On l’enferme pour la protéger.
L’abbé soupçonne que ceux qui l’ont mise là ont tenté de se protéger eux.

D’emblée, le destin est posé, la mort en est garante, on ira jusqu’au bout, jusqu’à ce que la suite improbable des événements qui se succèdent au cours d’une vie se mettent à faire sens. Parce que l’auteur m’offre cette garantie narrative, j’accepte de me faire bringuebaler dans les bouges de Rome et de Florence, dans la campagne italienne du début du siècle et les cercles fascistes de l’entre-deux guerres, dans des rebondissements tous plus rocambolesques les uns que les autres qui exigent une suspension de l’incrédulité au moins aussi souple que celles des voitures qui empruntent la route caillouteuse menant à Pietra d’Alba.

Pietra d’Alba, Pietra Viva : le nom de la ville, la description de ses lumières, a ravivé mon souvenir du roman de Léonor de Recondo.
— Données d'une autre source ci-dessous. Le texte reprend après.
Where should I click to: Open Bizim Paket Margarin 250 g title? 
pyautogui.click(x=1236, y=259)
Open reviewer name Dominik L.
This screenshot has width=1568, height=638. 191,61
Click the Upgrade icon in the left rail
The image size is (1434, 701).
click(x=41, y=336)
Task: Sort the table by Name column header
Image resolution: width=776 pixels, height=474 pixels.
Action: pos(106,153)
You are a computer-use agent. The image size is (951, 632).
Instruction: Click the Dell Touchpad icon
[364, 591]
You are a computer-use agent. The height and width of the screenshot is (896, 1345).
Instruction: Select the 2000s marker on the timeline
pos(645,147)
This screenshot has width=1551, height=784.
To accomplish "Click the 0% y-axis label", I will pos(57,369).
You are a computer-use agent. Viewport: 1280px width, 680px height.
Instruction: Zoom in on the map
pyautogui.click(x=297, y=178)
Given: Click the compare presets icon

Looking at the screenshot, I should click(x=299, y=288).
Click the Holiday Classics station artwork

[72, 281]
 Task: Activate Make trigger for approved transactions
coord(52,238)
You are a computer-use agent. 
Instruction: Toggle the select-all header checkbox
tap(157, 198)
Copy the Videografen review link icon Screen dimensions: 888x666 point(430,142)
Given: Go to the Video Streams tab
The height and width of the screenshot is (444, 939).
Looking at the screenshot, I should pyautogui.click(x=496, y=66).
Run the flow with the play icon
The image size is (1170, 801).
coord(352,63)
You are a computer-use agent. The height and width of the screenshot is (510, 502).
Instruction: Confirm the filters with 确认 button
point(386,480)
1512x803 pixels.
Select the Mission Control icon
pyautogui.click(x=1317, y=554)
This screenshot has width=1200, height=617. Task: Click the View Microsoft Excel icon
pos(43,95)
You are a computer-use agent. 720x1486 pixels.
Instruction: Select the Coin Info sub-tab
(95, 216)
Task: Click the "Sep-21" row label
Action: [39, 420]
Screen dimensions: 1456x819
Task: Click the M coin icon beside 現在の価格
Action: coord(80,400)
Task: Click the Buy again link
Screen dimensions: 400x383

Le protagoniste de Veiller sur elle est d’ailleurs construit comme un décalque fictionnel de Michelangelo (Buonarroti) : Mimo, qui préfère se faire appeler par ce diminutif, porte le même prénom que le maître de la Renaissance, et sa Pietà sera à maintes reprises comparée à celle de la basilique Saint-Pierre. Mais j’ai peut-être davantage encore pensé à Io sono Michelangelo, ma première et à ce jour unique lecture en italien dans le texte : pour Michel-Ange, oui, mais surtout pour la dimension rocambolesque pas inhérente mais presque au roman jeunesse — qui la tolère en tous cas beaucoup mieux que la littérature générale. Melendili dira plus justement sans doute qu’on dirait presque un roman de capes et d’épées (de bures et de burins ?). Pendant toute ma lecture, j’ai pensé : un roman jeunesse pour adultes.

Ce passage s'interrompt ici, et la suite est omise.